Washington, D.C. 20549






Pursuant to Section 13 or 15(d) of the

Securities Exchange Act of 1934


Date of Report (Date of Earliest Event Reported):  April 3, 2017



(Exact Name of Registrant as Specified in its Charter)


Colorado   333-207889   46-5008129
(State or other Jurisdiction
of Incorporation)
File Number)
  (I.R.S. Employer 
Identification No.)


1000 West Mississippi Avenue

Denver, Colorado 80233

(Address of Principal Executive Offices)


Registrant’s telephone number, including area code:  800-935-8420



(Former Address of Principal Executive Offices)


Check the appropriate box below if the Form 8-K filing is intended to simultaneously satisfy the filing obligation under any of the following provisions (see General Instruction A.2. below):


Written communications pursuant to Rule 425 under the Securities Act (17 CFR 230.425)


Soliciting material pursuant to Rule 14a-12 under the Exchange Act (17 CFR 240.14a-12)


Pre-commencement communications pursuant to Rule 14d-2(b) under the Exchange Act (17 CFR 240.14d-2(b))


Pre-commencement communications pursuant to Rule 13e-4(c)) under the Exchange Act (17 CFR 240.13e-4(c))






Section 1 - Registrant’s Business and Operations


Item 1.01 Entry into a Material Definitive Agreement.


On April 3, 2017, GrowGeneration, Corp. (the “Company”) entered into a consulting agreement (the “Consulting Agreement”) with Merida Capital Partners, LP (“Merida”) in connection with a private offering of the Company’s securities in March 2017 in which Merida acted as the lead investor. Pursuant to the Consulting Agreement, Merida was engaged by the Company on a non-exclusive basis to provide services of general business consulting and board oversight to the Company.
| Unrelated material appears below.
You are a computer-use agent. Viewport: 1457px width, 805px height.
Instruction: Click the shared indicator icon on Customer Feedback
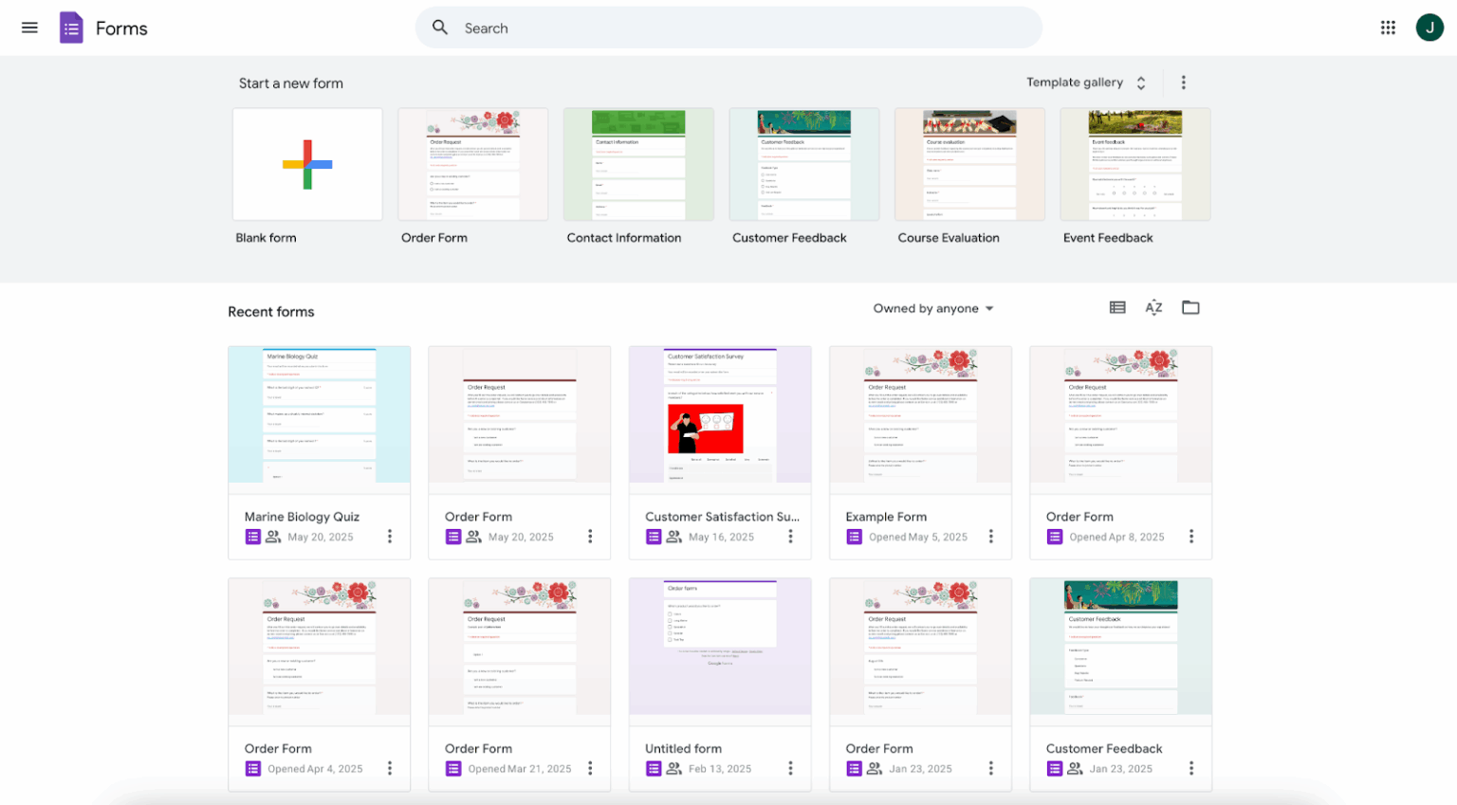click(1073, 768)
As consideration for the services to be provided by Merida, the Company agreed to pay Merida (a) a cash fee of $60,000 per annum, payable quarterly, for 3 years; (b) 80,000 shares of the Company’s common stock; and (c) 5 year warrants to purchase 150,000 shares of the Company’s common stock at a price of $2.75 per share.


Within 30 business days of the effective date of the Consulting Agreement, the Board of Directors (the “Board”) of the Company shall appoint a designee of Merida to the Board, and during the term of the Consulting Agreement shall nominate the designee of Merida for election as a director of the Company in shareholder meetings held for the purpose of electing directors.


The foregoing descriptions of the terms of the Consulting Agreement do not purport to be complete and are qualified in its entirety by reference to the full text of the form of the Consulting Agreement filed herewith as Exhibits 99.1.


Section 7 – Regulation FD


Item 7.01. Regulation FD Disclosure


On April 5, 2017, the Company published a press release regarding the Consulting Agreement.


A copy of the press release is attached hereto as Exhibit 99.2. The information contained in this item and Exhibit 99.2 attached herewith shall be deemed furnished and not filed.


Section 9 – Financial Statements and Exhibits


Item 9.01. Financial Statements and Exhibits


Exhibit No.   Description
99.1   Form of Consulting Agreement with Merida Capital Partners, LP, dated April 3, 2017
99.2   Press Release, dated April 5, 2017






Pursuant to the requirements of the Securities Exchange Act of 1934, as amended, the Registrant has duly caused this report to be signed on its behalf by the undersigned thereunto duly authorized.


Date:  April 5, 2017  GrowGeneration Corp.